Questions like, “I wonder why my wholly-owned subsidiary of the Insurance Industry, Congressman Blort, never allowed the public option on the table?” Or, “Come to think of it, My wholly-owned subsidiary of Big Pharma, Congresswoman Smitheres did not allow single-payer, Medicare-for-all to even be allowed on the table. I wonder why not?”
Or they might ask, “Why is it mandatory that our health insurance industry remain a for-profit system? Other countries have health insurance but it’s non-profit. Other countries pay far less for basic health care than we do, and have better overall health outcomes. Why do their systems work well for them? Are they smarter than we are that they can figure out how to offer universal health care for all their citizens at an “affordable” rate? We hear about how happy Canada is with their system? How the heck did Canadians manage that? I mean, Canada??”
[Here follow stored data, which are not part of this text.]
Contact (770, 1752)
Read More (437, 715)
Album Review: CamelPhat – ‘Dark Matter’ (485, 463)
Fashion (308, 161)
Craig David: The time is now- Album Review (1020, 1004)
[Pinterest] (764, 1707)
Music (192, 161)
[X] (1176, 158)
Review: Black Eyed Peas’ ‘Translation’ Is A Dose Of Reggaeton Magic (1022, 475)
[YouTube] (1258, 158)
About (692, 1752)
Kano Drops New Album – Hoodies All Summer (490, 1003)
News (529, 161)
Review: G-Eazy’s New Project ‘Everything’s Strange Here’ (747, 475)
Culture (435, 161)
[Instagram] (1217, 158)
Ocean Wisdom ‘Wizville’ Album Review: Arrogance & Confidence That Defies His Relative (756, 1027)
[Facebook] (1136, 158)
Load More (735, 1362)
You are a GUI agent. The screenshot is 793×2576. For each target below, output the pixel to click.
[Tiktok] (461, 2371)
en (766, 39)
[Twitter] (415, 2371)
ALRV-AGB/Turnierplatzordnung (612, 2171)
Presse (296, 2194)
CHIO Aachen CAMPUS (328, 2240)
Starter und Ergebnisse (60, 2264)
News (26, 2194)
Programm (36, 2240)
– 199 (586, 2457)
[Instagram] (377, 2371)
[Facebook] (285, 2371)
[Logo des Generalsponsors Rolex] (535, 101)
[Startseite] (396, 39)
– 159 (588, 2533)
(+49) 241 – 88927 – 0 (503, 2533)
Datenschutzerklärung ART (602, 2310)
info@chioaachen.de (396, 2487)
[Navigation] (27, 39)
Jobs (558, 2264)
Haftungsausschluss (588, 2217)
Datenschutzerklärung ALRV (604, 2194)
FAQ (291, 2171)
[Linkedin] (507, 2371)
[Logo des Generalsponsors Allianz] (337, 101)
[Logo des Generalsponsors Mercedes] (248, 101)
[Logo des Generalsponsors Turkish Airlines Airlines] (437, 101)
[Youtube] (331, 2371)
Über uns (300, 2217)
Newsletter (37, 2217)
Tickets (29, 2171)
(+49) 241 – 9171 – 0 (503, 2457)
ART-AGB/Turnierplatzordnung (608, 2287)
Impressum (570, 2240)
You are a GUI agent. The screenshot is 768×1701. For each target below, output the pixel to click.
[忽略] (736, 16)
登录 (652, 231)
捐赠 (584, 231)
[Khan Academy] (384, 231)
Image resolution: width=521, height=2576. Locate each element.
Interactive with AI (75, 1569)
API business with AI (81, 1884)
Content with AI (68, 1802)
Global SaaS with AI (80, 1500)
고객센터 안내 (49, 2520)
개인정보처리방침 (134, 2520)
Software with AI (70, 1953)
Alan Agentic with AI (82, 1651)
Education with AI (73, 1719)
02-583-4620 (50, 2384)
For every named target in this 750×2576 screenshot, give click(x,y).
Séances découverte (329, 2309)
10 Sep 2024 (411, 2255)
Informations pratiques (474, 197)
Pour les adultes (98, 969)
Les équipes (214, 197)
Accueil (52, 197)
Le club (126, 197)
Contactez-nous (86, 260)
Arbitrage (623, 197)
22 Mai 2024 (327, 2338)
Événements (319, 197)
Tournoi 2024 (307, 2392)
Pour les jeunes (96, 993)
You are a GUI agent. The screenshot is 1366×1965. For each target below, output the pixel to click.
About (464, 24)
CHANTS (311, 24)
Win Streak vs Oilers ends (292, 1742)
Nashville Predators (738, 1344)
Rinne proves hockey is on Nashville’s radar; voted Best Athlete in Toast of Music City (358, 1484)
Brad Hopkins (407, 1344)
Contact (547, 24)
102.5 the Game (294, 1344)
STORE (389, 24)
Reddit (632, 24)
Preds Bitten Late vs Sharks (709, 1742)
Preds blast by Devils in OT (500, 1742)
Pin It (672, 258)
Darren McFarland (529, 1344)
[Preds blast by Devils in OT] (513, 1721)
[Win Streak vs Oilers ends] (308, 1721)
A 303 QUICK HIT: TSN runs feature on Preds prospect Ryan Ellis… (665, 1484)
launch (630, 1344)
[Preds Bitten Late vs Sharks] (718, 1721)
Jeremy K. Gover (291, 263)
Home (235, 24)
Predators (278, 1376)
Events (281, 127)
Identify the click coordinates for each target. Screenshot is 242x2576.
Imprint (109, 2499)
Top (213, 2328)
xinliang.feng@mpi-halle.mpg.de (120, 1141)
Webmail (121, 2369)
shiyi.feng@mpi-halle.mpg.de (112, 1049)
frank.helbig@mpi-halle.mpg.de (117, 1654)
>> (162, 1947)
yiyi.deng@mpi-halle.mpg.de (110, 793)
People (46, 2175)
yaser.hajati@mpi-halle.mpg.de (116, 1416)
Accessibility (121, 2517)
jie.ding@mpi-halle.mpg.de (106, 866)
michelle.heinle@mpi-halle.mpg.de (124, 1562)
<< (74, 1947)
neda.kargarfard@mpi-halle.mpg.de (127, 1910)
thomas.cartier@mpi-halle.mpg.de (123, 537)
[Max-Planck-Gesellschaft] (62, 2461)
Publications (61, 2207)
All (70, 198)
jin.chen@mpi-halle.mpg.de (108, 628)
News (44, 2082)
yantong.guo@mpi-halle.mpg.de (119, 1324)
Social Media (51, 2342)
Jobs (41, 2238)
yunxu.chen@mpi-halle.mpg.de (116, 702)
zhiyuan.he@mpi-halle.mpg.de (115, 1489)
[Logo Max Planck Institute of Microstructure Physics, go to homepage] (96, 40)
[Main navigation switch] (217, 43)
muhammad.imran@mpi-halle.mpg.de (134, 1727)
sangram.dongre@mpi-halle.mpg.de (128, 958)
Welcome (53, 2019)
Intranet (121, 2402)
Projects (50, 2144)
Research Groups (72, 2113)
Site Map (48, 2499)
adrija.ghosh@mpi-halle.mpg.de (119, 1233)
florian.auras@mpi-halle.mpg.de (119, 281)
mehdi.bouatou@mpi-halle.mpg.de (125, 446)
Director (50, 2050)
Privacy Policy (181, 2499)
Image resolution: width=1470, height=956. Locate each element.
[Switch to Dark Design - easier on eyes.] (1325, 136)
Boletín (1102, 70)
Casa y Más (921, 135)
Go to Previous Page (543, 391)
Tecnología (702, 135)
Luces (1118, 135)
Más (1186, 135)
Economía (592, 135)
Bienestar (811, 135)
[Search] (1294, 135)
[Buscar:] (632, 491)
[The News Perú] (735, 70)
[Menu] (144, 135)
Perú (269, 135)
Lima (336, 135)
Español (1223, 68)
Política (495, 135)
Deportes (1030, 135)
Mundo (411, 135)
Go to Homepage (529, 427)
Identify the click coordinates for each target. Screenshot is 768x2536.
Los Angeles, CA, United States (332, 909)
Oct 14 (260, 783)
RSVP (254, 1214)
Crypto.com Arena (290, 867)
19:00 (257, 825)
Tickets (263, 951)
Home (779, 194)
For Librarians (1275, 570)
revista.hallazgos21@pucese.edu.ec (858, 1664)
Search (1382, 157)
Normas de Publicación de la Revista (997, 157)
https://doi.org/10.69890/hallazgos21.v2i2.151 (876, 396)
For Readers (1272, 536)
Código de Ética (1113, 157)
Or maybe ask, “Why is our government subsidizing “bad food” that makes us sick (i.e. corn in the form of high fructose corn syrup that’s added to EVERYTHING, corn as the basis for “cheap,” corn-fed fatty meat that has to be prophylacticly doctored with antibiotics & etc ) when they could stop subsidizing bad food and subsidize good food (fresh fruits and veggies, no additives needed) and get two birds with one subsidized stone: Healthier people, lower health care costs?”
Or maybe these Americans, while they’re sitting in the emergency hospital waiting room, need to ask themselves, “Is my congressman or senator one of those that’s using the supermajority tactic to block all legislation for his own political gain? Is my representative the one that’s blocking legislation until so he can get huge pork projects located in his bailiwick, again for his own political gain? Maybe I need to think about electing somebody else, somebody who will stop being a wholly subsidized Corporate Shill and start being a representative looking out for people like me and looking out for the good of the nation as a whole.”
And so forth. So many questions, all requiring serious answers.
But, I won’t hold my breath too long waiting for an answer. I’m betting our insurance-less citizen will, instead, vote the same corporate shills back into office, vote even bigger corporate shills back into office, believe even bigger corporate lies (now that the Supreme Court has opened that door) and continue to fall for carefully framed and deliberately manipulated political talking points, deceptive mantras that would make George Orwell proud, and so get even more fleeced and punished for his inability (and unwillingness) to connect any dots.
Coyote America with a giant cartoon rock eternally being dropped on his head by the wily roadrunner, again and again and again. Comedy time with a tragic ending.